At the same time, he admitted that foreign nationals constitute only a small percentage of all students at the Adam Mickiewicz University. This was also confirmed by the university authorities. Each year, there is a total of about 37 000 people studying at the Poznań university. This academic year, out of the 25 000 candidates who applied for a stationary study program (less than eight thousand available spots), 1740 were foreign nationals. Compared to last year, the number of foreign applicants increased by 595. Candidates who qualified had to confirm their enrollment until Friday, July 23. - By Thursday afternoon, 547 international applicants had confirmed their enrollment- said the university’s spokeswoman Małgorzata Rybczyńska.
Meanwhile, in his Friday statements, Minister Czarnek admitted that the algorithms used by the Ministry of Education and Science allow for a larger allocation of funds to those Polish universities that accept international students. It is the result of the so-called "internationalization" of Polish universities, advocated by Mr Czarnek’s predecessor- Jarosław Gowin. - We are, of course, checking the issue of these algorithms because I am not a big fan of internationalization. Internationalization is of course a value in itself, but it shouldn’t be exaggerated. So far, I do not see this exaggeration – the Minister said, adding: -The internationalization of Polish universities used to be Jarosław Gowin’s priority. We’re going to change that.
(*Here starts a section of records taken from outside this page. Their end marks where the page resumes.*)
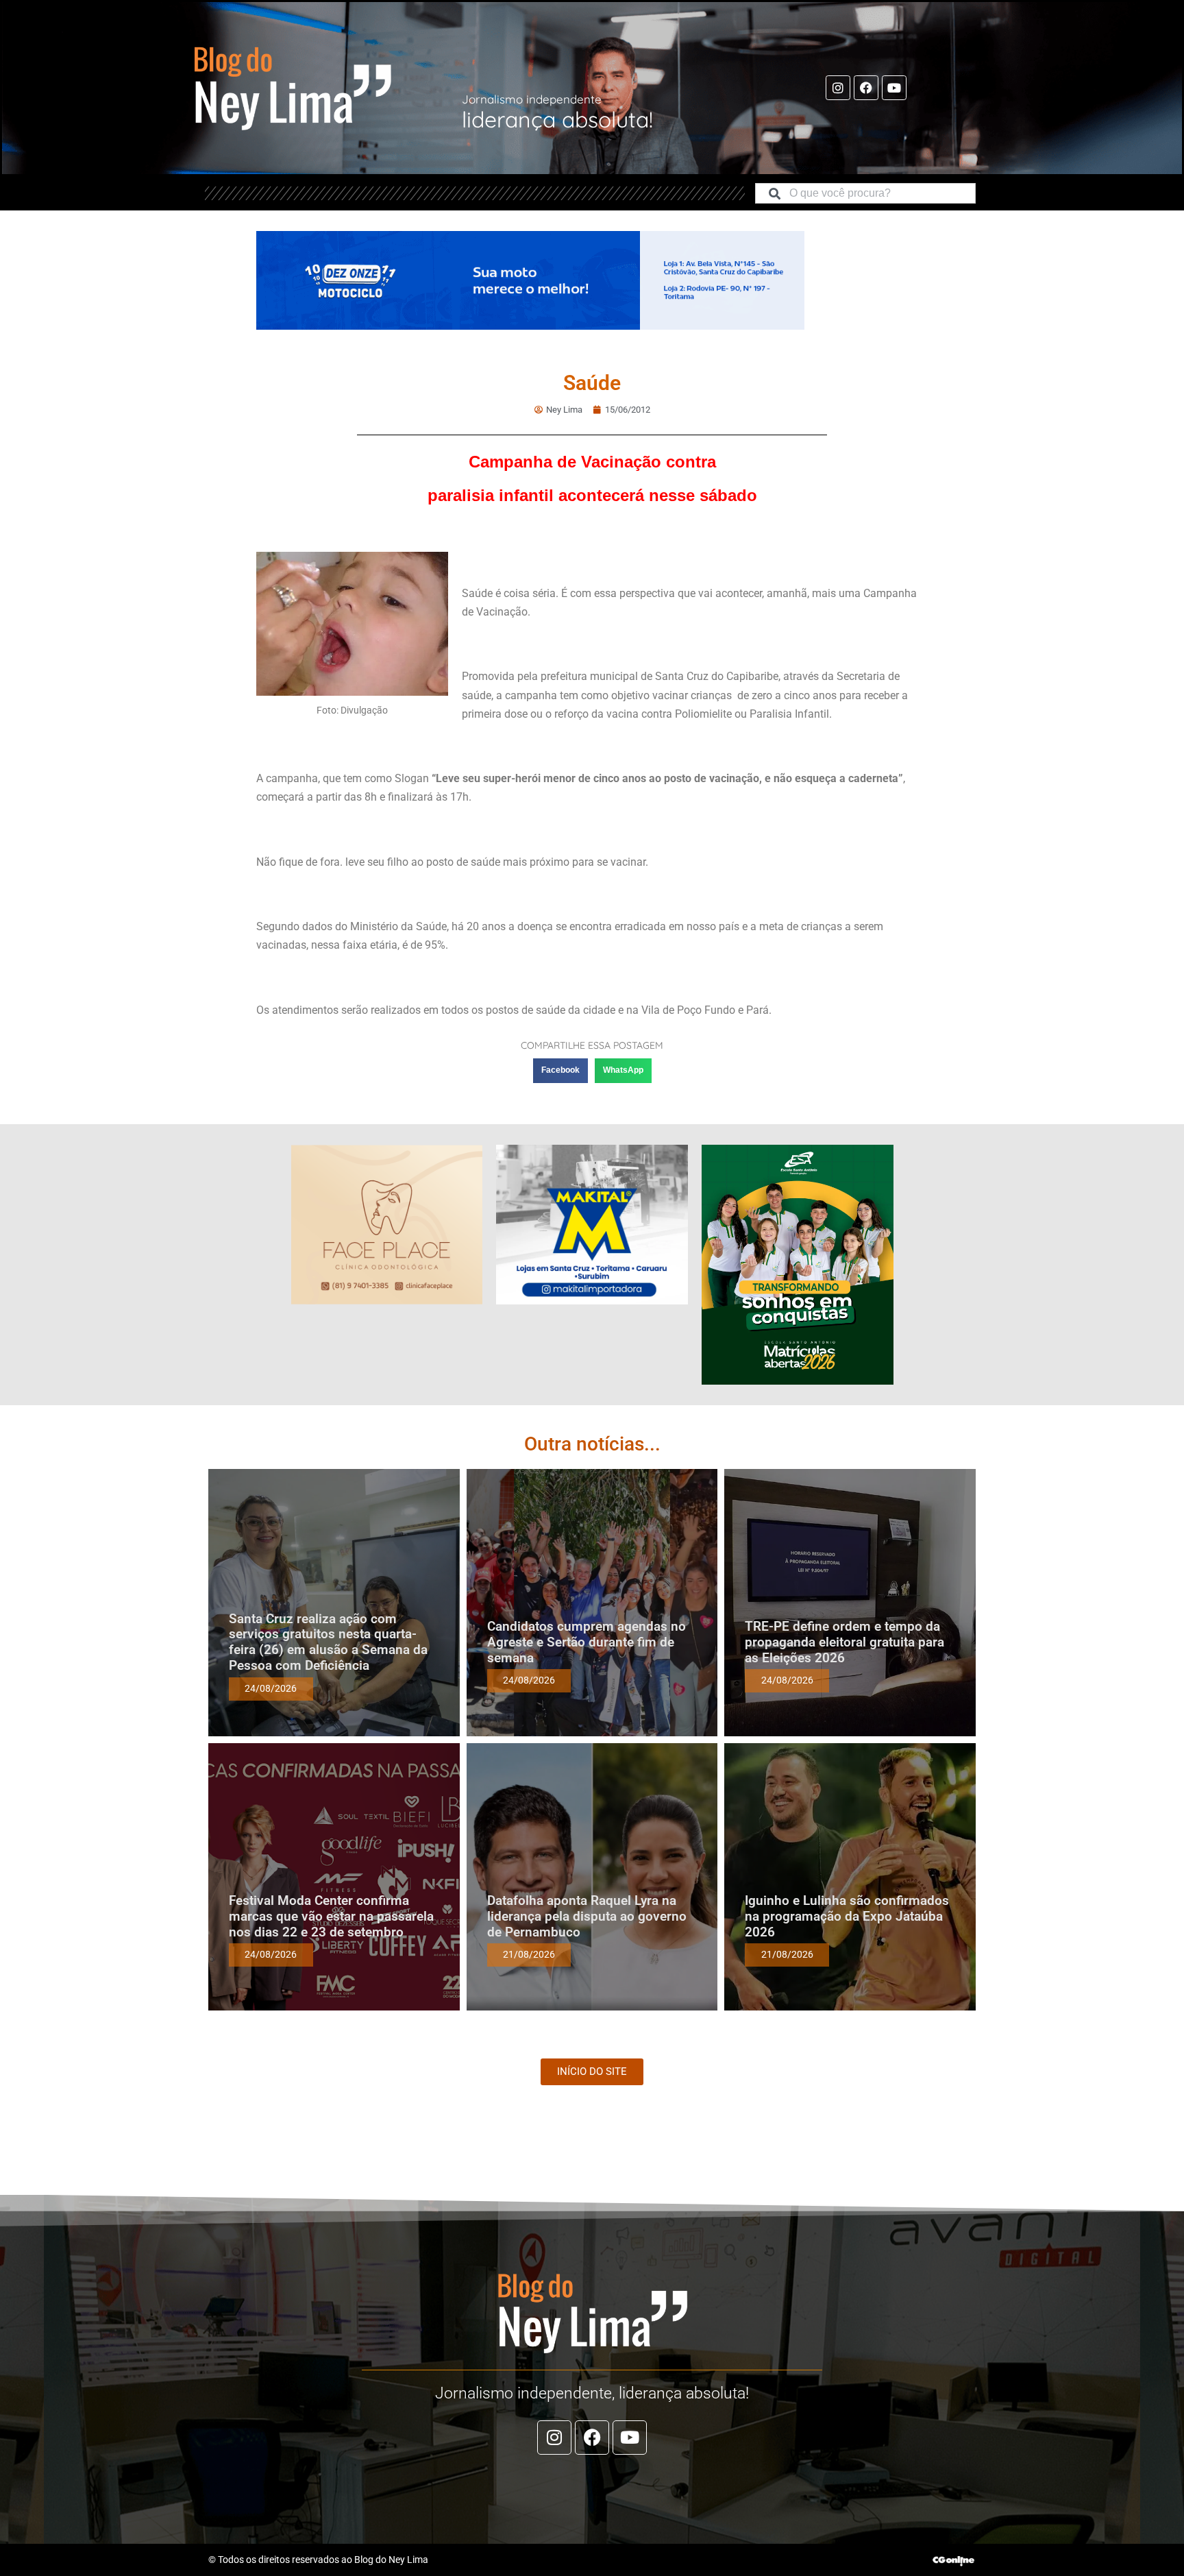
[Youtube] (894, 87)
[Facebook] (866, 87)
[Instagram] (838, 87)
A cap on university admissions
How exactly does Mr Czarnek want to change that? That is still uncertain, as the Minister didn't provide any details. Currently, although all Polish universities are bound by national law, each of them has a different admissions policy for international students. While e.g. the Adam Mickiewicz University or the Poznań University of Life Sciences do not have a separate admissions process for Polish and foreign students, the Poznań University of Technology or Jagiellonian University in Kraków do. Medical universities also have caps on foreign students. This year, only three out of 180 spots at the Karol Marcinkowski University of Medical Sciences in Poznań were made available for foreign nationals.
But Mr Czarnek also tried to strike a more conciliatory tone. Among other things, he said that over the last decade the number of students in Poland fell from 2 million to 1.1 million, which means that applying to university should generally not be a problem. He also stressed that a large group of students are Ukrainian. – Today, I no longer have any doubts. There are indeed foreign nationals among students studying at Polish universities, some of them are Ukrainians of Polish origin. Here, we need more details, patience, and good will when it comes to data – the Minister said. According to data provided by Adam Mickiewicz University, the majority of applicants are of Belarusian origin.